### EXTRACT TO READ ###

Reflections on Pride

An anonymous Boisean contributed this guest article discussing the meaning of Pride and how Boise treats members of the LGBTQ+ community.

Pride month is a complicated time for queer and trans people around the nation. While it is empowering to honor our elders and feel more public acceptance, it is hard not to see the cracks in most of America’s June pride celebrations. To preface, I am a white, genderqueer, queer person who only recently moved to Idaho. My feelings and stories are in no way indicative of the entire community honored during pride, nor do they include the struggles of Black, Indigenous, Latinx, and other POC. They continue to fight to have their dignity and lives honored.

I come from a much larger city, where pride is an event. There are parades, pop-up shops, and discounts all over town. But even there, it is clear to see how much of this is a facade: the persistence of rainbow capitalism remains at the forefront of “mainstream” pride. The same shops that discriminate against LGBTQ+ workers and patrons put on a facade of care and support.

Queer and trans people are only wanted under capitalism when their money is taken and labor exploited. The same institutions that prohibit trans people from receiving necessary medical care, documentation, and basic dignity will fly flags and hang posters proclaiming they are a “safe” place. How many places can be truly safe for someone whose very existence is debated, ignored, or otherwise under constant attack? 

Last year was my first in Idaho. With COVID, there was not much in terms of celebration. Because of this, I was eager to see what would happen this year. It has been a time of change and joy. I have been blessed to meet so many beautiful souls and to share in my joy with them.

At the same time, I feel haunted. Only blocks away, we can see the legislative building where our protections, our healthcare, and our humanity are slowly stripped down to a partisan debate. Where our voices, experiences, and existence simply does not matter. It does not matter what our political beliefs are. It does not matter that we are also constituents. It does not matter that we are people. We become the enemy or mentally ill fools who need to be saved from ourselves. 

Beyond the government, I feel both hate and love from my neighbors. The flags destroyed and stolen from the North End only days ago demonstrate that this state is not “too great for hate.” At the same time, grassroots fundraising, activism, and supportive messages show me that there is love in this city. Some people use pride month as an opportunity to learn, to support queer and trans-owned businesses and fundraising, and to campaign for human rights issues. If there is one way to make this state more open, it will start with these people.

People and institutions need to extend their education, economic support, and love to our community after June 30th. Even within our community, we must reckon with gatekeeping, misogyny, and racism. Pride is an opportunity to honor our community’s entirety and foster actual safe places for the new generations to be wholly themselves.

### RECORD EXCERPTS ###

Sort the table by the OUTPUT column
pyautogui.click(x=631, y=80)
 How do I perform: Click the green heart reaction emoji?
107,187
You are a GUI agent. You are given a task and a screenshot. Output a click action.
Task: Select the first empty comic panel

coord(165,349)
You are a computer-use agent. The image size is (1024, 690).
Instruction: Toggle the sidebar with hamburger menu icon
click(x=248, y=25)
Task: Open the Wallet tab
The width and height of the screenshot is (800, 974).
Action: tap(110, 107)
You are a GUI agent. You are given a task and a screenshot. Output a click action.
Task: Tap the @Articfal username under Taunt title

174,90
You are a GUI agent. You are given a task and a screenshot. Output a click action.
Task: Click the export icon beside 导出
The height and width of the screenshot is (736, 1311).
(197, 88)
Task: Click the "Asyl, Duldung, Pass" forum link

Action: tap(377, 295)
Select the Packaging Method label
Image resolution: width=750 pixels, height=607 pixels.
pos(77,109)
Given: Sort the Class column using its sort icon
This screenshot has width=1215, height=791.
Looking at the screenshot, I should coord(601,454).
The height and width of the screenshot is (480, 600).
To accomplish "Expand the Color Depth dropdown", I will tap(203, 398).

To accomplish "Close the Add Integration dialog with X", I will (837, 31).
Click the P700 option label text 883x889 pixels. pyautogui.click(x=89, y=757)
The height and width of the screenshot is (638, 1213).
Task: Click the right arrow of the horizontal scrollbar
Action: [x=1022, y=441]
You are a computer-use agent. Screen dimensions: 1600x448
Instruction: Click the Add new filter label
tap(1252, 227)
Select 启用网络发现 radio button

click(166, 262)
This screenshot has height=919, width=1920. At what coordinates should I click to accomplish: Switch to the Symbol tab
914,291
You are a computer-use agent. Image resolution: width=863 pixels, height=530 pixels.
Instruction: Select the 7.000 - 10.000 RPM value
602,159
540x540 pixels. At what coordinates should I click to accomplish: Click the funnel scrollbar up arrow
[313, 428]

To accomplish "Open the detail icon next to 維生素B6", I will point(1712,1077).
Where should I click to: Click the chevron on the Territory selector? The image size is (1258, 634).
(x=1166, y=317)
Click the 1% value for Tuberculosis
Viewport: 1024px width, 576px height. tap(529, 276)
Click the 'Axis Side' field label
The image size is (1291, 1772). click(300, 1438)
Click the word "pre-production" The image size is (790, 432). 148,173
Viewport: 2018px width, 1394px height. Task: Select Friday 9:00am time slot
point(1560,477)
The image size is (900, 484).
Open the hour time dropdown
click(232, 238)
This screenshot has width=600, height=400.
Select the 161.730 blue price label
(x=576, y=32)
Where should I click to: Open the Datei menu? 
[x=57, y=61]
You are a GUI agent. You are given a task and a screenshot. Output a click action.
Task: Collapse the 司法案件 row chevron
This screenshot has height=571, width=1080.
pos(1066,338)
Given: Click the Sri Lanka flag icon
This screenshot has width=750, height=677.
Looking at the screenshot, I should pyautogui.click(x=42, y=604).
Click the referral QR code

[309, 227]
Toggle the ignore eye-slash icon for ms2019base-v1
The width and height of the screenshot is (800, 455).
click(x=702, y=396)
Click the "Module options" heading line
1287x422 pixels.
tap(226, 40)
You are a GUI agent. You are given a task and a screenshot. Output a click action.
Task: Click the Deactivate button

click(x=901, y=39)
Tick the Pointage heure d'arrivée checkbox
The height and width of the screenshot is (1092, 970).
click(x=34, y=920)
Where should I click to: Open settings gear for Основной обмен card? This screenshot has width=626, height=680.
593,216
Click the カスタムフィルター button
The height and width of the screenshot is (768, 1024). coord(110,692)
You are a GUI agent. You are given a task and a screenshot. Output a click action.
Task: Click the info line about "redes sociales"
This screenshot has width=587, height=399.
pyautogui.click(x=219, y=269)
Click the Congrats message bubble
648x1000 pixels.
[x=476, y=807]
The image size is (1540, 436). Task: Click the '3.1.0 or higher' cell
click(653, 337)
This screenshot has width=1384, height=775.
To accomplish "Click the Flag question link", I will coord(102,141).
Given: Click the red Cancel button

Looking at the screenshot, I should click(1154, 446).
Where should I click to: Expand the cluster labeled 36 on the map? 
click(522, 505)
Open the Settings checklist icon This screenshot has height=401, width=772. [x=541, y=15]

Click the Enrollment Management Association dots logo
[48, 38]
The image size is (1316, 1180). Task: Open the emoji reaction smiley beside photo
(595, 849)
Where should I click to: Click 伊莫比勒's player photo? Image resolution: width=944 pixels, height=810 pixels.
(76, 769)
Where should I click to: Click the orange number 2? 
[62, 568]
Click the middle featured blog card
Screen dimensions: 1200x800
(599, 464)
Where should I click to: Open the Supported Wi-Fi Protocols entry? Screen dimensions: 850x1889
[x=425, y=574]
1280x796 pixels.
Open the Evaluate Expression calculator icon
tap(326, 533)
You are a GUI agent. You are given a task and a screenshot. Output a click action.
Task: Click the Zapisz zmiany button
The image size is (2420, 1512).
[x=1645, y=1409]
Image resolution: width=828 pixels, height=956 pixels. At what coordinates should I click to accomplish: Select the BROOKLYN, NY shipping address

###

PROBLEM DESCRIPTION: Write out the whole Reflections on Pride article word for word. The lines have nothing to do with this work.

SOLUTION FOR THIS EXERCISE:
Reflections on Pride

An anonymous Boisean contributed this guest article discussing the meaning of Pride and how Boise treats members of the LGBTQ+ community.

Pride month is a complicated time for queer and trans people around the nation. While it is empowering to honor our elders and feel more public acceptance, it is hard not to see the cracks in most of America’s June pride celebrations. To preface, I am a white, genderqueer, queer person who only recently moved to Idaho. My feelings and stories are in no way indicative of the entire community honored during pride, nor do they include the struggles of Black, Indigenous, Latinx, and other POC. They continue to fight to have their dignity and lives honored.

I come from a much larger city, where pride is an event. There are parades, pop-up shops, and discounts all over town. But even there, it is clear to see how much of this is a facade: the persistence of rainbow capitalism remains at the forefront of “mainstream” pride. The same shops that discriminate against LGBTQ+ workers and patrons put on a facade of care and support.

Queer and trans people are only wanted under capitalism when their money is taken and labor exploited. The same institutions that prohibit trans people from receiving necessary medical care, documentation, and basic dignity will fly flags and hang posters proclaiming they are a “safe” place. How many places can be truly safe for someone whose very existence is debated, ignored, or otherwise under constant attack? 

Last year was my first in Idaho. With COVID, there was not much in terms of celebration. Because of this, I was eager to see what would happen this year. It has been a time of change and joy. I have been blessed to meet so many beautiful souls and to share in my joy with them.

At the same time, I feel haunted. Only blocks away, we can see the legislative building where our protections, our healthcare, and our humanity are slowly stripped down to a partisan debate. Where our voices, experiences, and existence simply does not matter. It does not matter what our political beliefs are. It does not matter that we are also constituents. It does not matter that we are people. We become the enemy or mentally ill fools who need to be saved from ourselves. 

Beyond the government, I feel both hate and love from my neighbors. The flags destroyed and stolen from the North End only days ago demonstrate that this state is not “too great for hate.” At the same time, grassroots fundraising, activism, and supportive messages show me that there is love in this city. Some people use pride month as an opportunity to learn, to support queer and trans-owned businesses and fundraising, and to campaign for human rights issues. If there is one way to make this state more open, it will start with these people.

People and institutions need to extend their education, economic support, and love to our community after June 30th. Even within our community, we must reckon with gatekeeping, misogyny, and racism. Pride is an opportunity to honor our community’s entirety and foster actual safe places for the new generations to be wholly themselves.